The reason will be displayed to describe this comment to others. Learn more.

Hi Nancy,

I've made some comments on you code. The definite change is put the csv routines in the same csv module rather than having one csv routine in parse_args_mod and the rest in read_csv_mod.

I think at the moment your tests are a bit hard to follow for what you are testing, what is expected.
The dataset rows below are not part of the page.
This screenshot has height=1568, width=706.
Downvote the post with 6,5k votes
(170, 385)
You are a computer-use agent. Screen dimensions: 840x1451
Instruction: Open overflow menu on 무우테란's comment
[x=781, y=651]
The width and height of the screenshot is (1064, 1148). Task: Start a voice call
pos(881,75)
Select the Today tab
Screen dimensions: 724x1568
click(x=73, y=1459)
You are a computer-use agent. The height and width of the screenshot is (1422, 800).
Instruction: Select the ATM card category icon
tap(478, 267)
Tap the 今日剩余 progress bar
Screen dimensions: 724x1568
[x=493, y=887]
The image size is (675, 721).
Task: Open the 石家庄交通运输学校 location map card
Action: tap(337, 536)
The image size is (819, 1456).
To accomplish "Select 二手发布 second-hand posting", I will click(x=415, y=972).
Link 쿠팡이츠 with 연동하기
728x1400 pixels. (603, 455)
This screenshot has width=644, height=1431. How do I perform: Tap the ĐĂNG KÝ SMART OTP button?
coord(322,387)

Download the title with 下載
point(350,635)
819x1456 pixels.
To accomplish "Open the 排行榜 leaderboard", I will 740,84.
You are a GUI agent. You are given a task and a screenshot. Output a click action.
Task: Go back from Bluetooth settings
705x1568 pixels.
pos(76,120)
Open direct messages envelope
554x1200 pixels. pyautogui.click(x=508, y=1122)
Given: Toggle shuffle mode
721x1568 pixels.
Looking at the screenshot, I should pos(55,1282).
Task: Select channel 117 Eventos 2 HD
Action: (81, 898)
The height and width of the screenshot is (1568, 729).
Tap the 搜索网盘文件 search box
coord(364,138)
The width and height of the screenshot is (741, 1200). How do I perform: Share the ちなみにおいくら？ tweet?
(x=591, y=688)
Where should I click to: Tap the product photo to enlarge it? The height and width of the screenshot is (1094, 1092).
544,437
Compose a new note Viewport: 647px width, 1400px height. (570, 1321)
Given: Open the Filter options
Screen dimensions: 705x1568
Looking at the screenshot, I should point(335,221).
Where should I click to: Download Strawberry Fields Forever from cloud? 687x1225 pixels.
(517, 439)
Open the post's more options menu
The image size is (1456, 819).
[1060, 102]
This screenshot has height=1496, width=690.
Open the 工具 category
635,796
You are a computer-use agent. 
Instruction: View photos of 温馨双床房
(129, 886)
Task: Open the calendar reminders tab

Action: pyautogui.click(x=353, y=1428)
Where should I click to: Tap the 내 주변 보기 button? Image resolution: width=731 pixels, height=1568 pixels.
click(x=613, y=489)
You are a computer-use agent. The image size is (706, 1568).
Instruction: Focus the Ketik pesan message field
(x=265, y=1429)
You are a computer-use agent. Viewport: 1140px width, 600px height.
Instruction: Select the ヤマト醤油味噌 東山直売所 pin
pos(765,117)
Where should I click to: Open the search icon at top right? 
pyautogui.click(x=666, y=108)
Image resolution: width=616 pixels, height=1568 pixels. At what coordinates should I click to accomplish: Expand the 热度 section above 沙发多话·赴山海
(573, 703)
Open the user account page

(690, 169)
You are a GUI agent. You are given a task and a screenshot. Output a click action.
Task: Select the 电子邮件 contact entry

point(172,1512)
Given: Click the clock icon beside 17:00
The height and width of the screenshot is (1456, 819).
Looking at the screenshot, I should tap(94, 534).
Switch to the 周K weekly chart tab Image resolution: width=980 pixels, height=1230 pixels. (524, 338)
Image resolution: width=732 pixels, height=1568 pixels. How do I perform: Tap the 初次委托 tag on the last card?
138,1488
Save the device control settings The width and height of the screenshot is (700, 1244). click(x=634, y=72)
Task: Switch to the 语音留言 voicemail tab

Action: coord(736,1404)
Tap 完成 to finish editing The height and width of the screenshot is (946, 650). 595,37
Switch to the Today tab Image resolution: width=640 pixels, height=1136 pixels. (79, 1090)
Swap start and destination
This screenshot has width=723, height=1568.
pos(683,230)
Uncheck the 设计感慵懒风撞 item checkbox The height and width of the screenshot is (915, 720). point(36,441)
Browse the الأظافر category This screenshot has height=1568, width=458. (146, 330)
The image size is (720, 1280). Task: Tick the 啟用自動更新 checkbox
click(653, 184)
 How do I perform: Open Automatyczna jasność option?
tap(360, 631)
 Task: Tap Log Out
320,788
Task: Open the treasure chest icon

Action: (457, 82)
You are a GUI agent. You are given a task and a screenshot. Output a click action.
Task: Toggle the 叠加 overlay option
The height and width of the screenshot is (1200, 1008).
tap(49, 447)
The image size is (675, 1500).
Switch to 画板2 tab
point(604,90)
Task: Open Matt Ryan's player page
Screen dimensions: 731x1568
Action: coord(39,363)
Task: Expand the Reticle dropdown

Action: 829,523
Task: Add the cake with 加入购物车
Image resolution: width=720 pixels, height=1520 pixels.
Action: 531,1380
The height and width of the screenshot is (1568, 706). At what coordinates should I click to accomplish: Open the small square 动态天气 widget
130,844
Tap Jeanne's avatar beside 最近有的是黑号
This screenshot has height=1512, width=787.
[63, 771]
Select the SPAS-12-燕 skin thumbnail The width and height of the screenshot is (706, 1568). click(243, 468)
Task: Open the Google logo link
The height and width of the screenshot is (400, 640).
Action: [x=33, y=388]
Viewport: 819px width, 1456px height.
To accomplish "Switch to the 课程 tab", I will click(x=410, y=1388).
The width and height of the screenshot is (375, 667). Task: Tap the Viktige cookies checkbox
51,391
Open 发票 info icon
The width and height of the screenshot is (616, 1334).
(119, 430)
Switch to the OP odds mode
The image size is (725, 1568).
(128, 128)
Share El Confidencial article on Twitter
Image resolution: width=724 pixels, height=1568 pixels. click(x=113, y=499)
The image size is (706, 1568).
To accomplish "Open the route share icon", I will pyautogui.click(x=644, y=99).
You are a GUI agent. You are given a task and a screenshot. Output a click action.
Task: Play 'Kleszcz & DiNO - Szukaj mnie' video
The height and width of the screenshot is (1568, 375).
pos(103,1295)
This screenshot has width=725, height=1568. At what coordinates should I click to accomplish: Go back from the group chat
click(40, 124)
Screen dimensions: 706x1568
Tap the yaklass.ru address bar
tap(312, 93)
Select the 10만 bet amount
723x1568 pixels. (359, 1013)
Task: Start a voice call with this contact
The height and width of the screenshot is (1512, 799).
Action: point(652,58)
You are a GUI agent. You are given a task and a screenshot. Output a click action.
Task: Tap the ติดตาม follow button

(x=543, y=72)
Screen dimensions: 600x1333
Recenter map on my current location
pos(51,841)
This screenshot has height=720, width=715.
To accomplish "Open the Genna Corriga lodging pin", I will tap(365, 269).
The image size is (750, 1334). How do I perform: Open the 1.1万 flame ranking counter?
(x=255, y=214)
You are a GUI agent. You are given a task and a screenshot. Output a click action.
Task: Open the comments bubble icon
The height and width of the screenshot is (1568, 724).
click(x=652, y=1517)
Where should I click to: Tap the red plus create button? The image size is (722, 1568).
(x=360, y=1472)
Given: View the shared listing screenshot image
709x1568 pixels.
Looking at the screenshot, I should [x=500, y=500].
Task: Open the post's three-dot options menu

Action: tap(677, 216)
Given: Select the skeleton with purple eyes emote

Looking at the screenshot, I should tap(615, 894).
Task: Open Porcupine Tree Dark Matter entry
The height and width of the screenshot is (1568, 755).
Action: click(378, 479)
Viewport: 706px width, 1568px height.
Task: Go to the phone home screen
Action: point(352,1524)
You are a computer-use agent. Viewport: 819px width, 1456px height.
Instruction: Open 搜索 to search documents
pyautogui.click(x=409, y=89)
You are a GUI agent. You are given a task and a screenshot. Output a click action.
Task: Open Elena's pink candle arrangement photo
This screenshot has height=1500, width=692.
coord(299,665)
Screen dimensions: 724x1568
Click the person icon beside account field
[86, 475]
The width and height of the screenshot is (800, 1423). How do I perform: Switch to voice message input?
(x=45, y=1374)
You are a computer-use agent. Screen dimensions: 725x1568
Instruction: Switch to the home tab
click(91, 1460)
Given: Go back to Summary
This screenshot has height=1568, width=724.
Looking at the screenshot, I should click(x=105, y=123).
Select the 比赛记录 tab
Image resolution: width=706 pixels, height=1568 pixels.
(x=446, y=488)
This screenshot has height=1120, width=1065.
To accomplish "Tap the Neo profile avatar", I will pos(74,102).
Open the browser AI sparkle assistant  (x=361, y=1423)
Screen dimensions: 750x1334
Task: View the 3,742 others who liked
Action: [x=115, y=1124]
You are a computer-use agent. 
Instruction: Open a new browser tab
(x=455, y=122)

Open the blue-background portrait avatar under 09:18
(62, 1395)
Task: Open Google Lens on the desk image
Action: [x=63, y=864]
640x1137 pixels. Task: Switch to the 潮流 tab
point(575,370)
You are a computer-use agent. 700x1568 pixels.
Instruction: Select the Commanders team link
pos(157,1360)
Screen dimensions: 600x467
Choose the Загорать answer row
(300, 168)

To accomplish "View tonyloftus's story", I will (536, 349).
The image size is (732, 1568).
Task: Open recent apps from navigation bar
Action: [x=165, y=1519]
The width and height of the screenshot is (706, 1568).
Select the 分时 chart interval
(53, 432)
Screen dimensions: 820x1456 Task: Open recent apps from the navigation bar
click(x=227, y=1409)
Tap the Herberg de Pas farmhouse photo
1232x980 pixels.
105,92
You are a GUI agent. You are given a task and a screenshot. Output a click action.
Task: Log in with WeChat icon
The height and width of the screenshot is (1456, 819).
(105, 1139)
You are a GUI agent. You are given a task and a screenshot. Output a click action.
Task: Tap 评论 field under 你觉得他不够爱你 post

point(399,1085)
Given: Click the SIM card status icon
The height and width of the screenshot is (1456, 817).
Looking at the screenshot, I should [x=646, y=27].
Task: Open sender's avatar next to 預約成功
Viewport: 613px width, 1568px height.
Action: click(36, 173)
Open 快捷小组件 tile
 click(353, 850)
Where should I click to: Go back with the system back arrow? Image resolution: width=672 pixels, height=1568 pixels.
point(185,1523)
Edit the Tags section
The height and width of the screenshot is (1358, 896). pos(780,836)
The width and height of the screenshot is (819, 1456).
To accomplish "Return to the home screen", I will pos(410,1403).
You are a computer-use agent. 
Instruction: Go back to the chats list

I think they would benefit from descriptive names, e.g. something like a name of what is being tested.

! Error handling tests
call test_missing_field()          ! Field not in header
call test_malformed_csv()          ! Inconsistent column counts
call test_io_errors()              ! File read failures
call test_size_mismatches()        ! Array size != data size

! Edge case tests  
call test_quoted_fields()          ! "Bob,Jr", "Alice Smith"
call test_embedded_delimiters()    ! "Smith, John", "Mary, Jane"
call test_empty_fields()           ! Name,,Date,Total
call test_escaped_characters()     ! "He said \"Hello\""
call test_whitespace_delims()      ! Tab or space-separated - can it cope with this?

! Data conversion tests
call test_real_conversions()       ! 3.14, 1.0e-5, missing values, -.34
call test_missing_data_handling()  ! _EMPTY_ -> MISSING_R8
call test_invalid_numbers()        ! "abc" -> gets MISSING_R8?

! Boundary tests
call test_max_field_length()       ! Fields > 512 chars
call test_max_column_count()       ! > MAX_NUM_FIELDS columns
call test_empty_files()            ! Header only, or completely empty

Similarly there is no documentation for read_csv_mod.f90, what tools are available for the user and what the limitations are.

Cheers,
Helen


integer :: rc

rc = shell_execute("rm "//trim(fname))

Choose a reason for hiding this comment

The reason will be displayed to describe this comment to others. Learn more.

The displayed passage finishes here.